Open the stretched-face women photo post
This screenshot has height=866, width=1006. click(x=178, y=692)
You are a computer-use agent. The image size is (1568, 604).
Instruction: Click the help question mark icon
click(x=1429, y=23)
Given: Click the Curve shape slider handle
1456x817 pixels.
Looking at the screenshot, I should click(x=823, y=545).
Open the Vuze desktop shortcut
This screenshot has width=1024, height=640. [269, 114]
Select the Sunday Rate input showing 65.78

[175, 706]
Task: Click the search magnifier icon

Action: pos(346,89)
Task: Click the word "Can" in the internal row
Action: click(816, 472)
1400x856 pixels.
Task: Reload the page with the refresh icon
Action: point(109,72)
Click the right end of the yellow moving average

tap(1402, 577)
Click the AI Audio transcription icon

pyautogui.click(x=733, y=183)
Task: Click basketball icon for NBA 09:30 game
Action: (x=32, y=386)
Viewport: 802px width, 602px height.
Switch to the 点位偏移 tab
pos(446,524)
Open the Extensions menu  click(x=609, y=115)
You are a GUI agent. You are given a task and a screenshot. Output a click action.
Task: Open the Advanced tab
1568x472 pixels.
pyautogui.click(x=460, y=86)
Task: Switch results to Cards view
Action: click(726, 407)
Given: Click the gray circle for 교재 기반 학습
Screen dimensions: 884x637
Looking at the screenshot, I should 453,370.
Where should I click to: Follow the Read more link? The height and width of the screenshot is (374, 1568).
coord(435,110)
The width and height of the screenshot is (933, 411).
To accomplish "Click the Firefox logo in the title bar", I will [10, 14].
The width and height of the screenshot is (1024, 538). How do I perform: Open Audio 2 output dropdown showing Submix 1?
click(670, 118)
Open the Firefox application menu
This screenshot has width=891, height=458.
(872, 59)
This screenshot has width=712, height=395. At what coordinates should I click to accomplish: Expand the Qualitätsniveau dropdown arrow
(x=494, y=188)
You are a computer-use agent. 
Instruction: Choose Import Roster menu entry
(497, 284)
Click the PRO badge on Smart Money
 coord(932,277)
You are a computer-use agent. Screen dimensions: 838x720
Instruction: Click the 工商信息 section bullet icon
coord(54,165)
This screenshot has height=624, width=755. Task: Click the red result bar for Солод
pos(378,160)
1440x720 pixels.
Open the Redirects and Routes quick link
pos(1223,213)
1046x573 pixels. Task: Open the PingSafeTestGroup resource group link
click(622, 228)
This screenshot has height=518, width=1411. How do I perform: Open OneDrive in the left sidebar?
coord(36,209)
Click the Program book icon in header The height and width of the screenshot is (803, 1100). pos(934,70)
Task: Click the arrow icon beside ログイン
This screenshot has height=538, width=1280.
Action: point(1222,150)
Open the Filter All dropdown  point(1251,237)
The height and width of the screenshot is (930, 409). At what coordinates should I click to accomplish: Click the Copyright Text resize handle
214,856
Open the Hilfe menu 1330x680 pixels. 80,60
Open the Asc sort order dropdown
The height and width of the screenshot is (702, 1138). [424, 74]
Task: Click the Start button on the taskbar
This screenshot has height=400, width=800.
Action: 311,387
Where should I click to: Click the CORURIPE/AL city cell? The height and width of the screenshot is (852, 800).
—————
▶ **Problem**: Reproduce the data word for word, starting at the line containing "Open the Vuze desktop shortcut" and ending at the line containing "coord(932,277)".

▶ **Solution below**:
Open the Vuze desktop shortcut
This screenshot has width=1024, height=640. [269, 114]
Select the Sunday Rate input showing 65.78

[175, 706]
Task: Click the search magnifier icon

Action: pos(346,89)
Task: Click the word "Can" in the internal row
Action: click(816, 472)
1400x856 pixels.
Task: Reload the page with the refresh icon
Action: point(109,72)
Click the right end of the yellow moving average

tap(1402, 577)
Click the AI Audio transcription icon

pyautogui.click(x=733, y=183)
Task: Click basketball icon for NBA 09:30 game
Action: (x=32, y=386)
Viewport: 802px width, 602px height.
Switch to the 点位偏移 tab
pos(446,524)
Open the Extensions menu  click(x=609, y=115)
You are a GUI agent. You are given a task and a screenshot. Output a click action.
Task: Open the Advanced tab
1568x472 pixels.
pyautogui.click(x=460, y=86)
Task: Switch results to Cards view
Action: click(726, 407)
Given: Click the gray circle for 교재 기반 학습
Screen dimensions: 884x637
Looking at the screenshot, I should 453,370.
Where should I click to: Follow the Read more link? The height and width of the screenshot is (374, 1568).
coord(435,110)
The width and height of the screenshot is (933, 411).
To accomplish "Click the Firefox logo in the title bar", I will [10, 14].
The width and height of the screenshot is (1024, 538). How do I perform: Open Audio 2 output dropdown showing Submix 1?
click(670, 118)
Open the Firefox application menu
This screenshot has width=891, height=458.
(872, 59)
This screenshot has width=712, height=395. At what coordinates should I click to accomplish: Expand the Qualitätsniveau dropdown arrow
(x=494, y=188)
You are a computer-use agent. 
Instruction: Choose Import Roster menu entry
(497, 284)
Click the PRO badge on Smart Money
 coord(932,277)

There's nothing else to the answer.